In 2014, the Council of Europe’s Parliamentary Assembly (PACE) removed Russia’s voting rights following the annexation of Crimea and Russia’s support for separatists in Ukraine’s Donbas region. Russia subsequently threatened to withdraw altogether; in response, and with support from France and Germany, the Council voted to restore Russia’s rights in 2019. The body suspended Russia’s voting rights in PACE before, in 2000 and 2001, because of atrocities committed in the Second Chechen War.
The attack on Ukraine exceeded European tolerance levels for Russian aggression. The Russian Ministry of Foreign Affairs took steps to leave the Council the day before being expelled, and its statement reveals how the government misunderstood the organization. Russia claimed the Council “was created to consolidate the unity of European peoples… as a depoliticised entity destined to become the humanitarian and legal fabric of Greater Europe from Lisbon to Vladivostok.” Russia accused European Union and NATO members of the Council of transforming it into an “anti-Russia policy tool, while rejecting dialogue on equal terms.”
Dialogue about human rights “on equal terms” should not mean equating human rights with oppression. But in part, Western European leaders have shared Russia’s interpretation of the Council’s purpose. The restoration of Russia’s rights in 2019 was called a “moral victory for the Kremlin” by the Ukrainian delegation. But French EU affairs minister Amélie de Montchalin opined that France “wanted to preserve the pan-European dimension of the Council of Europe,” or in other words, to “consolidate unity.” Then, apparently insensible to the contradiction it posed, she followed by saying, “We don’t do geopolitics here, the values we defend are human rights values.”
Indeed, since 1989, the Council of Europe often put geopolitical interests above fidelity to human rights principles, with inadequate attention to its basic purposes. With strong backing from Winston Churchill, the Council of Europe was established as a bulwark against totalitarianism and a specific defense against communism—as a moral community of states embracing clear standards protecting fundamental liberties and the rule of law. The rights enshrined in the European Convention on Human Rights were drawn from a list proposed by French resistance fighter Pierre-Henri Teitgen. Article 3 of the Statute states, “Every member of the Council of Europe must accept the principles of the rule of law and of the enjoyment by all persons within its jurisdiction of human rights and fundamental freedoms, and collaborate sincerely and effectively in the realisation of the aim of the Council.”
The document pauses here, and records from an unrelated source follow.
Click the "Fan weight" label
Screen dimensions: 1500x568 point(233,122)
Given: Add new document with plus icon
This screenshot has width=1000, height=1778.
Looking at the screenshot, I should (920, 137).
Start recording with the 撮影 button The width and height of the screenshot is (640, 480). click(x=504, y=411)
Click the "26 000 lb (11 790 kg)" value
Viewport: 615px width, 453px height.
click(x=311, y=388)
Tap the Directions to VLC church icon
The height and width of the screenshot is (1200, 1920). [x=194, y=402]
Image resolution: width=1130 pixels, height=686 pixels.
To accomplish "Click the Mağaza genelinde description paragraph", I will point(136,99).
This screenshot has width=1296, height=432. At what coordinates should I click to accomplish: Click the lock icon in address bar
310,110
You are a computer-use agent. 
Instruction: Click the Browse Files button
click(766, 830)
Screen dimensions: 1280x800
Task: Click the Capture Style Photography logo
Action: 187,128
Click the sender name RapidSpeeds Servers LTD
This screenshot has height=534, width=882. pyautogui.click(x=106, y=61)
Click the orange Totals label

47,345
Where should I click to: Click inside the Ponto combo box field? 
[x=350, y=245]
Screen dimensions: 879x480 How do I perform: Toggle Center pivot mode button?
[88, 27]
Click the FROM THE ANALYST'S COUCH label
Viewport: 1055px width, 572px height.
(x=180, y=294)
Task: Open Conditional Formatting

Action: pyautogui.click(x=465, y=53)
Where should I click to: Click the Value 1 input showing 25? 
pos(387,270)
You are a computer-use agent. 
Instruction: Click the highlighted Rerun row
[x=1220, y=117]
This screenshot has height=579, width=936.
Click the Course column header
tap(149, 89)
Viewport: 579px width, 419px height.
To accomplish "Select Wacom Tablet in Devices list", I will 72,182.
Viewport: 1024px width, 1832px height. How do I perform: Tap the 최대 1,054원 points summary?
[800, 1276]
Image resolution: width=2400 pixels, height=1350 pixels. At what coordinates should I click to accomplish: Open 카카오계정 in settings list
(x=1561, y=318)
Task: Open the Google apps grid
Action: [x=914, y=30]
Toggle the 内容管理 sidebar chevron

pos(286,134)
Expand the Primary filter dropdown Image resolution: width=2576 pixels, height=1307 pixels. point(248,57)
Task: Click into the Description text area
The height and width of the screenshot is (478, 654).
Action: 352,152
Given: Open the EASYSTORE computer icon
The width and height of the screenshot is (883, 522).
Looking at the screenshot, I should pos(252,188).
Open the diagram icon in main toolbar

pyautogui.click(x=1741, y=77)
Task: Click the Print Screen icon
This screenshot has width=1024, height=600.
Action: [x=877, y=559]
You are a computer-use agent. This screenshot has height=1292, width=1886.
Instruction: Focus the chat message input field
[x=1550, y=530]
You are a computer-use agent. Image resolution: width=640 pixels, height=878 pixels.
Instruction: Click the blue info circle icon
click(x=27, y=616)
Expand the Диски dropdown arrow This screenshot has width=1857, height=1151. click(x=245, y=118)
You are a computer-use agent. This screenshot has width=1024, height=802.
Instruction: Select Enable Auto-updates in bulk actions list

But the Council admitted a number of states to the formation, with both immense goodwill and naivete, not because they conformed to the standards of the club, but in the belief that by joining, they would come to do so. In this regard, the process of enlargement was driven by some of the same aspirational reasoning that had animated the promulgation of the Universal Declaration of Human Rights, which, in 1948, aimed at forging unity and peace by assuming an inclusive and lax approach to adherence to human rights standards.
The Russian Federation was admitted in 1996 in the belief that it would progressively conform to the Council’s human rights standards through legal and bureaucratic cooperation with the organization. This followed on the heels of a number of other dubious admissions decisions, including, for example, those of Turkey (1950), Bulgaria and Romania (1992), and Armenia and Azerbaijan (2001). Most in the human rights community have endorsed the admission of noncompliant states because it affords individuals access to justice through the European Court of Human Rights, a powerful argument; abused Russian citizens have won a series of cases before the Court.
Others have argued that those decisions, while providing individual remedies, have not changed practices, and that premature admission has tended to provide only an illusion of human rights compliance and has removed the incentive to reform. Indeed, once in the club, reform stalled in a number of new members, and some slid backward, the most dramatic example being the Russian Federation. What is more, the very principles and standards of the Council have been watered-down and confused in recent decades, a process seen in judgments by an increasingly activist European Court judiciary. This body even decided that the right to “peaceful enjoyment of possessions” includes a right to welfare benefits. In fairness, however, the influence of the Council’s original members seems at the heart of a number of questionable decisions that violate human rights, rather than uphold them.
Removal of Russia from the Council of Europe is an opportunity to better uphold the organization’s core principles and standards. It is problematic that our commitment to the universality of human rights has led us to value the widest possible participation in human rights bodies. We have seen international human rights formations as embodiments of the ideal of universality, and sought inclusion and unity, often sacrificing principles and standards. International human rights bodies have come to be thought of as social engineering projects that can change the political culture of a society. But especially in the past 20 years, nefarious powers have instead corrupted those organizations, turning the “rules-based international order” against itself. Fresh approaches to international human rights protection are thus needed.